Field welding looks like shop welding from the outside, but the conditions are different enough that the WPS needs to be different too. Wind, weather, position constraints, lighting, and access all shift the procedure. Here is what a field-welding WPS captures that a shop-welding WPS doesn't.

Process selection

Shop production gravitates toward processes with the best deposition rates and indoor-environment compatibility:

  • FCAW-G (gas-shielded flux-cored)
  • GMAW spray or pulsed
  • SAW for thick plate

Field erection gravitates toward processes that tolerate weather:

  • FCAW-S (self-shielded flux-cored) — the dominant field process
  • SMAW with low-hydrogen rods
  • Hybrid GTAW root + SMAW fill on pipe

The field-vs-shop process gap is large. Trying to use a shop process in the field — GMAW spray on a windy beam-to-column connection, for instance — produces porous welds that fail visual and radiographic inspection.

Wind protection

The WPS for field gas-shielded work must address wind:

Wind protection:
  Maximum allowable wind speed at the arc: 5 mph [2.2 m/s]
  Windbreak required when wind speed exceeds: 5 mph
  Windbreak type: tarpaulin or rigid panel, minimum 1 ft beyond joint perimeter
  Wind speed verification: anemometer at the arc, every 30 minutes
  Suspension trigger: wind speed > 15 mph; defer work

The WPS for self-shielded processes (FCAW-S, SMAW) can be less restrictive on wind, but should still specify a suspension trigger.

Preheat in the field

Field preheat is harder than shop preheat. Cold steel in winter, no easy access to a furnace, propane torch quality varies:

Preheat method:
  Primary: propane or oxy-fuel torch
  Backup: electrical resistance heating blanket
  Heating pattern: heat to required temp, then verify with calibrated crayon
  Verify location: 3 in [75 mm] from joint centerline, on the heat-applied side
  Cold-weather note: ambient < 40°F [4°C] requires preheat regardless of code minimum

The "cold-weather note" is common in field WPSs. AWS D1.1 doesn't require preheat above some thicknesses, but the AHJ or owner may require it anyway when ambient is cold.

Position

Field welding often involves positions that shop welding can avoid:

  • Overhead (4G groove, 4F fillet) on column-to-base-plate work from below
  • Vertical-up (3G) on splices and erection joints
  • 5G and 6G on pipe field welds

The supporting PQR must qualify the position(s) the WPS claims. A shop PQR welded in 1G alone doesn't authorize 4G field work.

Access and visibility

Field WPSs sometimes need to address physical constraints:

  • Joint cleaning standard. Shop has grinders; field may have only wire brushes.
  • Visual inspection access. Some field joints can be inspected from one side only; the WPS should note this.
  • Tack weld accessibility. Field tack welds may need to hold rigid alignment for hours; tack spacing should reflect this.

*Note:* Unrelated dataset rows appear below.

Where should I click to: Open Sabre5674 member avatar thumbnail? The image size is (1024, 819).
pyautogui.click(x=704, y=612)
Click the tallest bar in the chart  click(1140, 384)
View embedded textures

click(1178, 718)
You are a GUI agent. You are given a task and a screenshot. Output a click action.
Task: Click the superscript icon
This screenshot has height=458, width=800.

Documentation in the field

Production records for field welds are harder to maintain than shop records:

  • Time-temperature data for preheat / interpass is often crayon-verified (no thermocouple log)
  • Welder stamp goes on the weld but assignment paperwork lives at the trailer office
  • Daily inspection logs depend on field CWI presence

A WPS for field work should explicitly state what production records will be kept and by whom.

Sample field WPS scope statement

Scope: FCAW-S production welds on ASTM A992 wide-flange field splices,
       beam-to-column moment connections, and column-to-base-plate
       connections. Thickness 1/4 in to 1-1/2 in. Positions 1G/2G/3G/4G
       and corresponding fillet positions. Field application.

The "field application" tag flags this WPS as field-only. Pair with a corresponding "shop application" WPS for the same scope used indoors.

Common field-WPS findings

  1. WPS authorizes outdoor gas-shielded process without wind protection. Welds will be porous when wind picks up.
  2. Preheat method specified as "torch" without acceptance criteria. No way to verify.
  3. Joint cleaning standard not adjusted for field constraints. Welder told to grind to brick when only a wire brush is available.
  4. WPS doesn't address position progression direction. Some field welds are vertical-down by necessity (overhead pipe); position progression must be qualified.
  5. CWI coverage assumed but not specified. Field welding without a CWI in the loop is itself a finding for AISC-certified erectors.

A WPS tool that supports "scope tagging" (shop vs field) and "environmental conditions" (wind, ambient temperature, preheat method) makes field WPSs explicit instead of accidental.